John R Albers

and 5 more

The global rise of sea level has made developing predictions of coastal flooding risk on subseasonal timescales (2-6 weeks in advance) an emerging priority for the National Oceanic and Atmospheric Administration (NOAA). In this study, we assess the ability of two current operational forecast systems, the European Centre for Medium-Range Weather Forecasts Integrated Forecasting System (IFS) and the Centre National de Recherches Météorologiques climate model (CNRM), to make subseasonal ensemble predictions of the non-tidal residual component of coastal water levels at United States coastal gauge stations for the period 2000-2019. These models were chosen because they assimilate satellite altimetry at forecast initialization and attempt to predict the mean sea level, including a global mean component whose absence in other forecast systems complicates assessment of tide gauge reforecast skill.
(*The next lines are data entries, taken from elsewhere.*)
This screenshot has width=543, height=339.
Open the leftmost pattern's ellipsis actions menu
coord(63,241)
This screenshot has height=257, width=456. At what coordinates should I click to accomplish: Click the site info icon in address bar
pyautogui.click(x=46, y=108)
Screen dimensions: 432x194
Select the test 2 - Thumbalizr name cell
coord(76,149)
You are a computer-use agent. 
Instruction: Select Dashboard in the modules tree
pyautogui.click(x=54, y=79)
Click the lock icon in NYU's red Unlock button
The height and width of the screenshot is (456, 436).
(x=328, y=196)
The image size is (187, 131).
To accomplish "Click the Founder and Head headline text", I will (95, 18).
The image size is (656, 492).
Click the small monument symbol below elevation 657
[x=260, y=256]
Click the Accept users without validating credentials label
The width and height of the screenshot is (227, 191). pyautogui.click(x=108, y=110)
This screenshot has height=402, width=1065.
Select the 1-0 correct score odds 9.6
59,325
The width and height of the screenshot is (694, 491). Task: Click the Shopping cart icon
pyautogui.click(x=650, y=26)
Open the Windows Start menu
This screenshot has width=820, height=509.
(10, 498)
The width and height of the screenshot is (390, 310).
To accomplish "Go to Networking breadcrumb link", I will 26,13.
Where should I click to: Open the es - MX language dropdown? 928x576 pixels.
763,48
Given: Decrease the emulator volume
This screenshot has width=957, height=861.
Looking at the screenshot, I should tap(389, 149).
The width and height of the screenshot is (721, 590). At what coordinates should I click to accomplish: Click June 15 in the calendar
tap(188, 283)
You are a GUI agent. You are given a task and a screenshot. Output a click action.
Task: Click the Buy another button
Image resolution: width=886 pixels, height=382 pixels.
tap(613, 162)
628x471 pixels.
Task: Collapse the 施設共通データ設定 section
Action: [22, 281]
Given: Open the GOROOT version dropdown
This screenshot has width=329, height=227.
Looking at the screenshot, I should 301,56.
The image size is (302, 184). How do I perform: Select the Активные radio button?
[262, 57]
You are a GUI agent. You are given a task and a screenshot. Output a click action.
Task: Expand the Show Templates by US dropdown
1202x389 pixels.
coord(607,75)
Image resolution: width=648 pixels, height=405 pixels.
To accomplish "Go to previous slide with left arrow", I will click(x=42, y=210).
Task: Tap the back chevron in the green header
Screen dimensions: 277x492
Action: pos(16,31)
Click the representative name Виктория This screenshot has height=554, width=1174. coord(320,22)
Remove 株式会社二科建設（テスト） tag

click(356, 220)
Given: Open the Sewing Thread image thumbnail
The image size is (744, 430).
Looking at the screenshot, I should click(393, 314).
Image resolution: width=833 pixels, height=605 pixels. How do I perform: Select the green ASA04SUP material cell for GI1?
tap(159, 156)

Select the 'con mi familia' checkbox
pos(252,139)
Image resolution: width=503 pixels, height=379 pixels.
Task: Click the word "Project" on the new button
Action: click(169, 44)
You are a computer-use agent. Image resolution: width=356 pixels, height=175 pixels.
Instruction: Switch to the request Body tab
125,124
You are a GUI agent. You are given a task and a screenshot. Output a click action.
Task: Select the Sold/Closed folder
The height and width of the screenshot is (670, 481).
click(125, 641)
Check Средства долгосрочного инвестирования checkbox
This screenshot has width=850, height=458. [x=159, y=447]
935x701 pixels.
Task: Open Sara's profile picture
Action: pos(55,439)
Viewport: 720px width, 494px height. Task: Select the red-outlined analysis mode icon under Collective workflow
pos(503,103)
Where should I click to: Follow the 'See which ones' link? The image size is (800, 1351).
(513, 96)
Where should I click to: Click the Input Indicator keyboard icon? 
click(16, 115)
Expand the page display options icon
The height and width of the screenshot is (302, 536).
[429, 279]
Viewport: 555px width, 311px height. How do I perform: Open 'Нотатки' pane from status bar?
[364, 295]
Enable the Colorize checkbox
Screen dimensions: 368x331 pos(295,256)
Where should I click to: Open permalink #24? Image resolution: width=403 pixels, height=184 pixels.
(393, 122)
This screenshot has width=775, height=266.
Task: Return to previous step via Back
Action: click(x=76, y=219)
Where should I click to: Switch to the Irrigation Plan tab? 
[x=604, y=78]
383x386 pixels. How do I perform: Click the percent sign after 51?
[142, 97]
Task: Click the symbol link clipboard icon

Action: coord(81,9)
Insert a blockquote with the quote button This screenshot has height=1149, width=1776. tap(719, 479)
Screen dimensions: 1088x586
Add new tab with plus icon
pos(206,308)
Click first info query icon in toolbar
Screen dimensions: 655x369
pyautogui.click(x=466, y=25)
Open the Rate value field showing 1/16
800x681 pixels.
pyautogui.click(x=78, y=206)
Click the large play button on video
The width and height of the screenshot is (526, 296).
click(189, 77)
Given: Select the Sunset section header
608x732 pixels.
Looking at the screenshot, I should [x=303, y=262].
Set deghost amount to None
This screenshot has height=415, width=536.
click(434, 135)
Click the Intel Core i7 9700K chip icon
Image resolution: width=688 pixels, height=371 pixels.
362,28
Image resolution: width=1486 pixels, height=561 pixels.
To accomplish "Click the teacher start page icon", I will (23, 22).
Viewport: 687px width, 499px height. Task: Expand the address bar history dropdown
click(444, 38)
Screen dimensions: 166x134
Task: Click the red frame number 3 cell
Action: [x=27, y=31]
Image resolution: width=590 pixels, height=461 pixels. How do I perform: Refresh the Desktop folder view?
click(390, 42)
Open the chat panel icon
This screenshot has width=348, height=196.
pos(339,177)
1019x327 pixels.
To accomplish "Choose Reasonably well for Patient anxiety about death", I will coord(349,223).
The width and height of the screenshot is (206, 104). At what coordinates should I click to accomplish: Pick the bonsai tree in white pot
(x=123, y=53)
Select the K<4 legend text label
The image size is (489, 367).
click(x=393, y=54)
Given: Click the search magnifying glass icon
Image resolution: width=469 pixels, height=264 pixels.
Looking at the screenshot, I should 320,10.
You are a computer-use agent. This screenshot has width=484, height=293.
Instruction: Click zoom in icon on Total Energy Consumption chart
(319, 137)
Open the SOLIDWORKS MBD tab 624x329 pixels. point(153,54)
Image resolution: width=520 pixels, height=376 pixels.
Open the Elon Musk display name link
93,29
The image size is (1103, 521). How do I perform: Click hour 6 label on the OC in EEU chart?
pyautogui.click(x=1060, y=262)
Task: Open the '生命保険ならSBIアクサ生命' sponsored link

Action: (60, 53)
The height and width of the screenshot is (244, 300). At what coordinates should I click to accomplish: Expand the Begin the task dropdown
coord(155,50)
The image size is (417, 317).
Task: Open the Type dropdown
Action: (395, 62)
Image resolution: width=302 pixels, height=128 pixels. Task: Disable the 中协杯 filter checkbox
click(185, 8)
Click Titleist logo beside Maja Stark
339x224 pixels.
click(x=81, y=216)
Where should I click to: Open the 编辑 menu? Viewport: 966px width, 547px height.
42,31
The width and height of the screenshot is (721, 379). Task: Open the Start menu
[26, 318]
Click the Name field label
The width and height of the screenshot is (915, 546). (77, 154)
Both forecast systems have skill that exceeds damped persistence for forecast leads through 2-3 weeks, with IFS skill exceeding damped persistence for leads up to six weeks. Post-processing forecasts to include the inverse barometer effect, derived from mean sea level pressure forecasts, improves skill for relatively short forecast leads (1-3 weeks). Accounting for vertical land motion of each gauge primarily improves skill for longer leads (3-6 weeks), especially for the Alaskan and Gulf Coasts; sea-level trends contribute to reforecast skill for both model and persistence forecasts, primarily for the East and Gulf Coasts. Overall, we find that current forecast systems have sufficiently high levels of deterministic and probabilistic skill to be used in support of operational coastal flood guidance on subseasonal timescales.